I think of a community leader who stays when others leave. She shows up again and again, not because she has all the answers, but because she knows that presence matters.

These are not secondary stories. They are the main story. The quiet, faithful work of rebuilding is what ultimately determines what a community becomes.

A Milestone Full of Perspective

I recently traveled to Peru for a milestone that reminded me of this quiet, faithful work.

Just over 20 years ago, in the aftermath of the December 2004 Asian tsunami, ADRA established its global emergency response team (ERT) program to unify, structure, and strengthen the way we respond in emergencies.

Long before I became the president of ADRA, I was part of that first team in training, learning alongside colleagues who would become lifelong partners in our ministry’s work.

During my trip to Peru this year, a new group of emergency response team members went through the same training. Before that, ADRA held a training in Serbia, and soon more ADRA staff will become ERT members in West Africa and Euro-Asia. 

All in all, more than 1,000 men and women are now equipped to serve communities in their most difficult moments in the two decades since this program began.

Those we’ve trained, like most emergency responders, are not known outside the places they serve. They did not enter this work for recognition. They show up because communities need them.

Something I have witnessed throughout my career, and that continues to move me, is that the most enduring courage rarely arrives with fanfare. It shows up quietly, stays long after the cameras have gone and the attention has faded, and steadily keeps going.

Courage Is More Than Determination

Galatians 6:9 has accompanied me through many seasons of this work: “Let us not become weary in doing good, for at the proper time we will reap a harvest if we do not give up.”
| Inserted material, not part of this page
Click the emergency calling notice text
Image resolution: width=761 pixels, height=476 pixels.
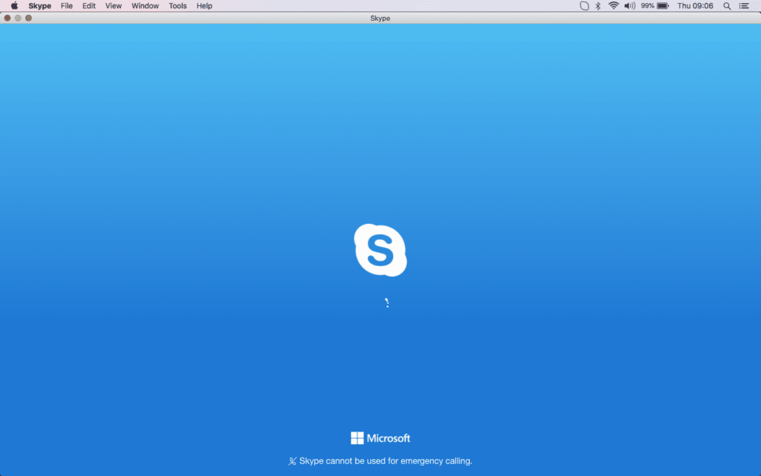[x=385, y=461]
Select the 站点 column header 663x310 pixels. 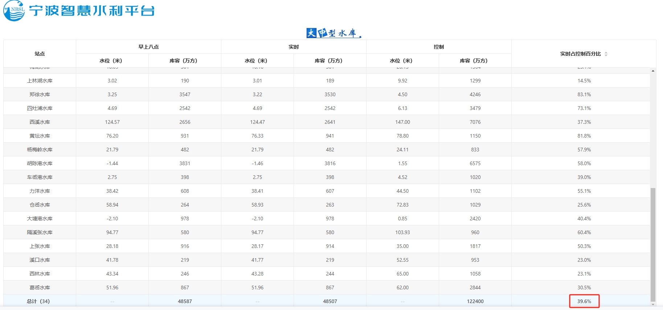click(x=40, y=54)

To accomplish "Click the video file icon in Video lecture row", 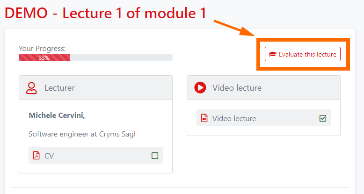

There is a weariness that comes with sustained compassion. Problems do not always resolve neatly. Need often persists longer than we hope. There are days when the distance between what is and what should be feels overwhelming.

Yet in those same places, I meet people who refuse to give up. Not because they possess extraordinary strength, but because something steadier than their own determination sustains them.

I believe it is God’s presence being active and near, working through ordinary people in quiet and often unseen ways.

I see it in a grandmother teaching displaced children their first letters. In a community leader who continues gathering neighbors when the damage feels too great. In every act of faithfulness that refuses to let hardship become abandonment.

The harvest Paul describes is not always visible from where we stand. But it is being planted every day: one meal shared, one door opened, one reminder that someone has not been forgotten.

An Invitation

You may never coordinate a disaster response or help rebuild a community after a crisis. But quiet courage is not reserved for extraordinary circumstances.

It looks like showing up consistently for someone who is struggling. It looks like giving when giving costs something. It looks like refusing, in a world that moves quickly and forgets easily, to stop caring for the people others have moved on from.

We are all invited into this story. And none of us has to carry it alone.

Because in God’s hands, faithful persistence, offered quietly and sustained over time, is never wasted, even when the harvest is a long time coming.